“Salt and Light”: Tasty, Clarifying stuff for Lent!

“Salt and Light”: Tasty, Clarifying stuff for Lent! 2017-03-02T21:03:54+00:00

So, I have a pile of books that have come my way, freebies–gifts from publishers or authors hoping I will read their book and recommend it–and I am feeling terrible that so many books have come in and received nothing but silence on this end.

Since I really do need a little downtime from the ordinary routine, I think I will spend the rest of January trying to get at least a good sense of some of these books and letting you know about them. Tonight, this book was on top of my pile, so I picked it up.

It’s Mark Shea. He blogs here at Patheos, of course, so you’d think I’d open the book the moment it arrived, but I’ve been feeling overwhelmed. I’m glad I opened it tonight:

Pope Benedict XVI writes an entire encyclical called God is Love, in which he reflects on the profundities of God’s revelation in Christ, and The New York Times can only think to say, with some mystification, that it does “not mention abortion, homosexuality, contraception or divorce, issues that often divide Catholics.”

Such observations are then punctuated with the eye-roll-inducing complaint that the Church is obsessed with sex and talks of nothing else.

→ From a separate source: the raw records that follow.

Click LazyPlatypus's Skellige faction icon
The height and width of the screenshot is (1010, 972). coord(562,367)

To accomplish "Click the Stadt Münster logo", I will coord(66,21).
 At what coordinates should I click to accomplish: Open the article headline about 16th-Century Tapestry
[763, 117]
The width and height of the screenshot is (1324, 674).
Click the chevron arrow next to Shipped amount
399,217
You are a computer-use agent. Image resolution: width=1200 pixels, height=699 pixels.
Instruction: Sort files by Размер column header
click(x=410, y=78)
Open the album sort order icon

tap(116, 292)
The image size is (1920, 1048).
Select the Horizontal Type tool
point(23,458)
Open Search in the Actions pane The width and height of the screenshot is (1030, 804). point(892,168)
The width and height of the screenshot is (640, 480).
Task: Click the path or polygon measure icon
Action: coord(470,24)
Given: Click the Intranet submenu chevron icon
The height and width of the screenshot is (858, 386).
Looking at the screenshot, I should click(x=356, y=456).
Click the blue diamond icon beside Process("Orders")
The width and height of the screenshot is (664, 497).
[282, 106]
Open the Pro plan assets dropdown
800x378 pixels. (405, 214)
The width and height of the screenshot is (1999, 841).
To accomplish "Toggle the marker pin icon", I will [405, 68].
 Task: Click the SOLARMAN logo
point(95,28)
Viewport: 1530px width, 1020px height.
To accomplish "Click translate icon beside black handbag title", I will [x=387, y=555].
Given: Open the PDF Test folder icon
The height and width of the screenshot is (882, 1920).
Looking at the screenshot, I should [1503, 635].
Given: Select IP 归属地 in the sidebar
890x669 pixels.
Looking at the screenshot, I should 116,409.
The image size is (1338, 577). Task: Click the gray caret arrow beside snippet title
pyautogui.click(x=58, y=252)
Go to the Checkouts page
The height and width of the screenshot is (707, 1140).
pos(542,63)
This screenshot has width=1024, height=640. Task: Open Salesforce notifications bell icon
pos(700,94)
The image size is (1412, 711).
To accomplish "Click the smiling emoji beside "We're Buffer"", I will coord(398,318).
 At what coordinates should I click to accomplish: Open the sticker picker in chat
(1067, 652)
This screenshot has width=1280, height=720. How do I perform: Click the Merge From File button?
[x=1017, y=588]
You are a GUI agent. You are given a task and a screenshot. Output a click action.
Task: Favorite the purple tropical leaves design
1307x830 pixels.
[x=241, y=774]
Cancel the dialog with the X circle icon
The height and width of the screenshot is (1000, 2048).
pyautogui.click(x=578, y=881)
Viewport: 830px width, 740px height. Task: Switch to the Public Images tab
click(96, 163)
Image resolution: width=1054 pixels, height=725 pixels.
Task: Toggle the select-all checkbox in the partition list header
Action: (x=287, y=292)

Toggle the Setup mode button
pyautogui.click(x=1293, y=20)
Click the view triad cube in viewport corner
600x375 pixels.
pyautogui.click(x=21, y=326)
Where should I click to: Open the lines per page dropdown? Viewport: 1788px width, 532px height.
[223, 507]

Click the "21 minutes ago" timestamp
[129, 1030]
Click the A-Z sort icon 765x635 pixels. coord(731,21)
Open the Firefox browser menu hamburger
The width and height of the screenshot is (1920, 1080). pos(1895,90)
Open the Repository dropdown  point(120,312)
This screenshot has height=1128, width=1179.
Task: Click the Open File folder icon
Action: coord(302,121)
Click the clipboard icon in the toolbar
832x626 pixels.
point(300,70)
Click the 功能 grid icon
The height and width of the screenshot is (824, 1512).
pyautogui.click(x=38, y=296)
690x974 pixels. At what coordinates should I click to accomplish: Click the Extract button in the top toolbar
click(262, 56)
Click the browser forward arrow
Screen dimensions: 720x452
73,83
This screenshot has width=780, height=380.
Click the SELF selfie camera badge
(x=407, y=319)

In short, our manufacturers of secular culture overlook vast oceans of Catholic moral reflection that have given us everything from the hospital to the university to the most immense network of charitable works on the planet. That’s bad, because even most Catholics get what information they have about their own faith not from the Church, but from that media via chat around the water cooler, or something they dimly remember reading on the internet, or stuff on TV.

That’s just the first page of the introduction! The book is not an anti-media/bad catechesis rant, though; far from it. Rather this is an instructive assist in looking through all of the media and pop culture clutter, and (with a hope of deep joy) locating the “face” of God as it may be found via those over-familiar (and sometimes derided) things, the Ten Commandments and the Beatitudes.

Duh. This is why the book is called Salt and Light; The Commandment, the Beatitudes and a Joyful Life

Something else I like, on that often-minimized commandment that we Hallow God’s Name:

Blasphemy, like all sin, cuts a culture off from love and delivers only cheap thrills that leave us starving for true life. It makes the universe a cold, dead place. The apotheosis of this is the loneliness and coldness of hell. This is not some place God “sends” people because he’s a vain popinjay ticked about affronts to his ego. It’s a place to which people exile themselves because, despite God’s every attempt to love them, they remain the pathetic sort of people who prefer to scrawl obscenities on the bathroom wall and congratulate themselves for their “courage.” Worship enlarges the soul. Blasphemy makes it utterly small.

My own book, which is coming out in May, touches on both the Commandments and the Beatitudes but only briefly. Here Shea does a kind of full-on analysis of both, detailing how we are prone to miss their lessons and messages, and how we can work our way back. I actually wish I’d had this book while I was researching my own, because his insights are really great.

Lent is coming. It’s a Time of penance, of course, but it’s meant to lead us to joy. Mark’s book, I think, just like Dan Lord’s Choosing Joy, and Margaret Rose Realy’s gentle Cultivating God’s Garden through Lent, can help build up a very fruitful Lent so that Easter may become a particularly glorious renewal.

I’ll have more to say on Lord’s and Realy’s books, as we get closer to Lent, but I’m reading this one right now, and liking it a lot.